2,5% des Américains touchent une partie de leur salaire en pourboire (gratuity ou tips en anglais), ce qui représente un potentiel de 4 millions de voix essentielles à l'élection. Pour ces salariés - majoritairement dans les secteurs de l'hôtellerie-restauration, des taxis, de l'entretien et de l'industrie du jeu -, l'Etat fédéral a instauré un salaire horaire minimum hors pourboire que les entreprises sont obligées de verser : 2,13 dollars de l'heure, soit 1,97 euro.

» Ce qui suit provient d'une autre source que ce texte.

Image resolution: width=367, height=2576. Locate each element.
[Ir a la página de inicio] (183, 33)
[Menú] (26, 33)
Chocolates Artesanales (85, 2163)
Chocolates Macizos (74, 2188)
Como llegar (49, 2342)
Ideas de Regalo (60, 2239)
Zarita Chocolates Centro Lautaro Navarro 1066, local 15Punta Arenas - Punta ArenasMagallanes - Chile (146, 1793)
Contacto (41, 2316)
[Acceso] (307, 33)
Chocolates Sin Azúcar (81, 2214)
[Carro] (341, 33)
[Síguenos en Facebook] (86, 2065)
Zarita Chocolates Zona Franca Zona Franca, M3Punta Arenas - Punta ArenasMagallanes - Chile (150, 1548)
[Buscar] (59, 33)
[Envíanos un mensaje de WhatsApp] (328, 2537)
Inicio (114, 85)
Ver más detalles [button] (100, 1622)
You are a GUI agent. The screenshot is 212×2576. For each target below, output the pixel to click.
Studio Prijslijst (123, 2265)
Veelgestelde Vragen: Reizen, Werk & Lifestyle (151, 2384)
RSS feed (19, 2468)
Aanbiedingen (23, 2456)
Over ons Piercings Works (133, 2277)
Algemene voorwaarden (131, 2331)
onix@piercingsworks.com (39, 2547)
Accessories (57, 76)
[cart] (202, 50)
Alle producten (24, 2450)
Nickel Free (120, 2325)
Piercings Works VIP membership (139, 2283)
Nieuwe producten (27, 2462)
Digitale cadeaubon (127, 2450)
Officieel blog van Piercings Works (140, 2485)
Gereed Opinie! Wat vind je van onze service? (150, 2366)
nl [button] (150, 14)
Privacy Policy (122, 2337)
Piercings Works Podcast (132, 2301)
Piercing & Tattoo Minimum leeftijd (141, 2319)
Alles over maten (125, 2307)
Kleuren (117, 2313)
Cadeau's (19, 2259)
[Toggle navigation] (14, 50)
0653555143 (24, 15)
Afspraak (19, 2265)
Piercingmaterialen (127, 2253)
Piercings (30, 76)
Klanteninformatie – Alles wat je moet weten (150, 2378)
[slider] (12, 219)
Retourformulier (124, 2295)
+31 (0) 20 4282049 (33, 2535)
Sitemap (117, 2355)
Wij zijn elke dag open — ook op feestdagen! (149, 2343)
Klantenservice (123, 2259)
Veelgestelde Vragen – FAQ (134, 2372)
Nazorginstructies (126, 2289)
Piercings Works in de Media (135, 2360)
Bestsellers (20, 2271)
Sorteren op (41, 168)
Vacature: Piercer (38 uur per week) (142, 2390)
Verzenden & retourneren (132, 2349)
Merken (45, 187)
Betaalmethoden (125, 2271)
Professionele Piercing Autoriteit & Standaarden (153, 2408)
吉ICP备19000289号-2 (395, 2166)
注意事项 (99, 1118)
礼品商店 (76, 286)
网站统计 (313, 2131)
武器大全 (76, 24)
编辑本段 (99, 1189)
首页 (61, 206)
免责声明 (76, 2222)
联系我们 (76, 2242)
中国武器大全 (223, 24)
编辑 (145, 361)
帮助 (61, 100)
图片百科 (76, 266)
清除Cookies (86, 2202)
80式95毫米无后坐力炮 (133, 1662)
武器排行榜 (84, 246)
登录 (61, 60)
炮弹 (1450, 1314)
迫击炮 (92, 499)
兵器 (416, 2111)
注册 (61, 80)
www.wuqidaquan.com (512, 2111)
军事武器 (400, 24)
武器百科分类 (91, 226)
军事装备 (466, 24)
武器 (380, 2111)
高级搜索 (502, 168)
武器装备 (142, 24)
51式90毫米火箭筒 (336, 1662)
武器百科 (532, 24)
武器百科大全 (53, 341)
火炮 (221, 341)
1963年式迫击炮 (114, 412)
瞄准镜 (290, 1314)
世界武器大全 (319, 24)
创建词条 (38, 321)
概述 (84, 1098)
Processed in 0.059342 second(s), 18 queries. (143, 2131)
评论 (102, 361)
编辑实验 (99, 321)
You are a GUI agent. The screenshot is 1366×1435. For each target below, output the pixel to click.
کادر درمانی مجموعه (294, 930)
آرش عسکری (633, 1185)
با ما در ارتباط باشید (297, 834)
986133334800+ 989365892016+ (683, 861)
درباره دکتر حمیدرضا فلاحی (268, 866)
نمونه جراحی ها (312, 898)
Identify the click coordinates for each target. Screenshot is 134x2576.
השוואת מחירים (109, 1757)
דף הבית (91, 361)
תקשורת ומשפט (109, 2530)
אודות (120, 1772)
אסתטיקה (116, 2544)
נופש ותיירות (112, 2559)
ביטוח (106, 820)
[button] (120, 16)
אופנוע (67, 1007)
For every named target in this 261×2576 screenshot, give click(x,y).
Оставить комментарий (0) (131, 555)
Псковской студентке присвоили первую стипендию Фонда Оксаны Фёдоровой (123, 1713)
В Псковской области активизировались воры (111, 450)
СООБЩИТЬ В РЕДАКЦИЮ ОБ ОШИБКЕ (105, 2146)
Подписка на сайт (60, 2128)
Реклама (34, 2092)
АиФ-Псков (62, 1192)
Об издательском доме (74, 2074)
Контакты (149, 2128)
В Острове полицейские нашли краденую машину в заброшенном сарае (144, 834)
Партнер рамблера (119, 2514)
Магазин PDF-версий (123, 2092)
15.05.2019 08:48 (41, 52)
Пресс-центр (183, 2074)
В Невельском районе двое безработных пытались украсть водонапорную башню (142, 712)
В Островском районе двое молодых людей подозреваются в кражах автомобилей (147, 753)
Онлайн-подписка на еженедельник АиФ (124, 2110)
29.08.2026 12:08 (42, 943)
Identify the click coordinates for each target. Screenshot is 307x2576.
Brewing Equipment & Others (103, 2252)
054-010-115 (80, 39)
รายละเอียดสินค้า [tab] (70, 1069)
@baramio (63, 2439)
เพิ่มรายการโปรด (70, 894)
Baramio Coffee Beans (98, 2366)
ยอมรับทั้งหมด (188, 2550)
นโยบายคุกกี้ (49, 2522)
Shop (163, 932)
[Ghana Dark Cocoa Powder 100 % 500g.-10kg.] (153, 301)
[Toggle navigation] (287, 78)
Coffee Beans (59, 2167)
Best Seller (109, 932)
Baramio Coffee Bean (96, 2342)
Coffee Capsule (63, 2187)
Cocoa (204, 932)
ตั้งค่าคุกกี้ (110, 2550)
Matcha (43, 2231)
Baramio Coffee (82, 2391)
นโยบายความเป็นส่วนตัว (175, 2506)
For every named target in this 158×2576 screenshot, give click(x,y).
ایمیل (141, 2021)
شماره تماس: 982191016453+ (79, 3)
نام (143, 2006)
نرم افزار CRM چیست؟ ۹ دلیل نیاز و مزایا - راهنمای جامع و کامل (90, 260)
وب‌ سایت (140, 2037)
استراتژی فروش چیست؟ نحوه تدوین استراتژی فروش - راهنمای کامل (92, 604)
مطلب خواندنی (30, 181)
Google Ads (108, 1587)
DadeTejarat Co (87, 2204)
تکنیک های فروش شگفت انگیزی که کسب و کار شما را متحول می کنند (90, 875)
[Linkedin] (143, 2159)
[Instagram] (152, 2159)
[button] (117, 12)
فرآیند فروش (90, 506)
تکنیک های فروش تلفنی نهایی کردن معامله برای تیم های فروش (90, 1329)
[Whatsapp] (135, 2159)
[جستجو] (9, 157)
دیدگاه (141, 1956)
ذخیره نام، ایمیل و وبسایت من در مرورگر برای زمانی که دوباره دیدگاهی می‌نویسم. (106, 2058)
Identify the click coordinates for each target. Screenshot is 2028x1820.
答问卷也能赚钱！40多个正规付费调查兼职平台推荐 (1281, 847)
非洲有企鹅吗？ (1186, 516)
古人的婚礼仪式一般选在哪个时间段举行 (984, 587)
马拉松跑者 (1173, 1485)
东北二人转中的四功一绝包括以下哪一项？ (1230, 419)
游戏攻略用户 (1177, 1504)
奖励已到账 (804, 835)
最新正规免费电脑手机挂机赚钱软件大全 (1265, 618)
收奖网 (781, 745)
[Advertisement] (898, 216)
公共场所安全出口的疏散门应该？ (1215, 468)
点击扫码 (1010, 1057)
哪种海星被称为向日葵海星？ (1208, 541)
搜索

« C'est très bas et ils doivent compter, pour le reste, sur la générosité des clients pour vivre. C'est pour cela qu'il est très grossier de ne pas donner de pourboire aux Etats-Unis », explique Jean-Éric Branaa, chercheur au Centre de relations internationales Thucydide. A contrario, le salaire horaire minimum fédéral pour les salariés qui ne touchent pas de pourboire est de 7,25 dollars - un chiffre inchangé depuis 2009 -, soit 6,70 euros.